Languages: Support is generally available in Khmer, Vietnamese, Thai, Indonesian, English and Chinese.

Ways to reach us:

⛳️ Shanghai Mall A12-14
📞 +855 718 836 086
✅ Wechat (+855 718 836 086)
💁‍♀️ Telegram @qianwei_hotline
🤖 Telegram bot @qianweichainbot

Through Our Physical Restaurants

You may also visit any of our Qianwei physical restaurant locations to make inquiries regarding this Privacy Policy or the handling of your personal information.
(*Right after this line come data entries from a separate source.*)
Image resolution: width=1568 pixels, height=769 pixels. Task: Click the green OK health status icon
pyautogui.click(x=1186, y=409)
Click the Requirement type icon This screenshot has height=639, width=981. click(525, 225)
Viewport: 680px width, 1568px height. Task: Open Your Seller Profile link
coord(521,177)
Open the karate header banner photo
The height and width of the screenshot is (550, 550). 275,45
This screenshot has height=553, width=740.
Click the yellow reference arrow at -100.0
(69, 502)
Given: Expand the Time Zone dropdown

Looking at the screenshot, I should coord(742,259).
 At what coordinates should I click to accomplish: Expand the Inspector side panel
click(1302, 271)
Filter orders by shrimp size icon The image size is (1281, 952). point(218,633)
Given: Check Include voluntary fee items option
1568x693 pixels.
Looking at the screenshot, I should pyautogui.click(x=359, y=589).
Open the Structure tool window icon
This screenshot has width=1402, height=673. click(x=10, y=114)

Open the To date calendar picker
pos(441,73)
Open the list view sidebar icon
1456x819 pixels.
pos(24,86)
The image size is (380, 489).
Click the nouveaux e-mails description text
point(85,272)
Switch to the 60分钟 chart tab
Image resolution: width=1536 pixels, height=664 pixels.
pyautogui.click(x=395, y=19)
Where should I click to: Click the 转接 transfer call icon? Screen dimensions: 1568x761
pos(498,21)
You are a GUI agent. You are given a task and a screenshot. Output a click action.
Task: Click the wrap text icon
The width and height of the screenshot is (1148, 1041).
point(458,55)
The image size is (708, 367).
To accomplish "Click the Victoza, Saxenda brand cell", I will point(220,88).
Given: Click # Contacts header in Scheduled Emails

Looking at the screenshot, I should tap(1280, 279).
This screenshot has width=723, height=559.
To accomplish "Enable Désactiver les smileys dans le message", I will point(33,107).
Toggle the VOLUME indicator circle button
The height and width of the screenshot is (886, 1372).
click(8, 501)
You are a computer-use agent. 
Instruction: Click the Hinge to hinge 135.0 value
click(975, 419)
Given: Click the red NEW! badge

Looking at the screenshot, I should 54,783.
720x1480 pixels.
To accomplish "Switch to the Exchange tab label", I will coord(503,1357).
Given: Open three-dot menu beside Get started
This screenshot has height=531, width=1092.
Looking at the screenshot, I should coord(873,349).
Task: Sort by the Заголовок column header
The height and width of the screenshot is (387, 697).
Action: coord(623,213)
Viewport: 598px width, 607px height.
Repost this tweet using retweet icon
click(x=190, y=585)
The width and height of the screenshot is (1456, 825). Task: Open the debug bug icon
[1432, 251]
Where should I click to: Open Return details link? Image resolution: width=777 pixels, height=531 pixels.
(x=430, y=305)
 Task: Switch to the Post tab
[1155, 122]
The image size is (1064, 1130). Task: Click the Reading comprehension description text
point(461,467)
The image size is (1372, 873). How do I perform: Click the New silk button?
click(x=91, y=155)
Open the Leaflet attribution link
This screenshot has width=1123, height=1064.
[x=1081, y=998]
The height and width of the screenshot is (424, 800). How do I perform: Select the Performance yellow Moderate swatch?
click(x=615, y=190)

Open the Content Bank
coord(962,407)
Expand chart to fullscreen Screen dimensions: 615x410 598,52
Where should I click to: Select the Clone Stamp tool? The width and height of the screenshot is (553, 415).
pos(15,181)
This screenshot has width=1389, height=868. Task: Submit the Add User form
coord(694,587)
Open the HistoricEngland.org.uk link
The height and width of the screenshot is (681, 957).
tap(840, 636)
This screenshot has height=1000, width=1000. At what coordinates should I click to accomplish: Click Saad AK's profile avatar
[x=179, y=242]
Our in-store staff will do their best to assist you or guide you to the appropriate customer service channels to handle your specific request.

Dedicated Privacy Inquiries

For more specific or complex privacy matters, or if you wish to contact our Data Protection Officer (DPO) or privacy team directly (if designated), instructions for doing so will be provided via our customer service channels or on our official website's privacy information page.

How to Submit a Request to Exercise Your Rights

When contacting us to exercise your rights (e.g., access, correction), please provide sufficient detail to enable us to identify you and respond to your request, including:

Your full name and contact information.
The phone number associated with your Qianwei account.
A clear description of your request and the right(s) you wish to exercise.

We will process your request in accordance with applicable data protection laws and will inform you if we require further information or if there are any reasons why we cannot fulfill your request (e.g., legal exemptions).

Emergency Privacy Concerns

If you have an urgent privacy concern, such as a suspected data breach or unauthorized access to your account, please report it immediately through our customer service channels, marking your inquiry as "URGENT PRIVACY ISSUE." Such reports will be prioritized.

XVI. EFFECTIVE DATE AND VERSION

Policy Information:

Effective Date: December 23, 2024
Last Updated: May 28, 2025
Version: 4.1
Next Scheduled Review Date: November 27, 2025 (or sooner if significant changes occur)

This Privacy Policy supersedes all previous versions. We encourage you to review it regularly.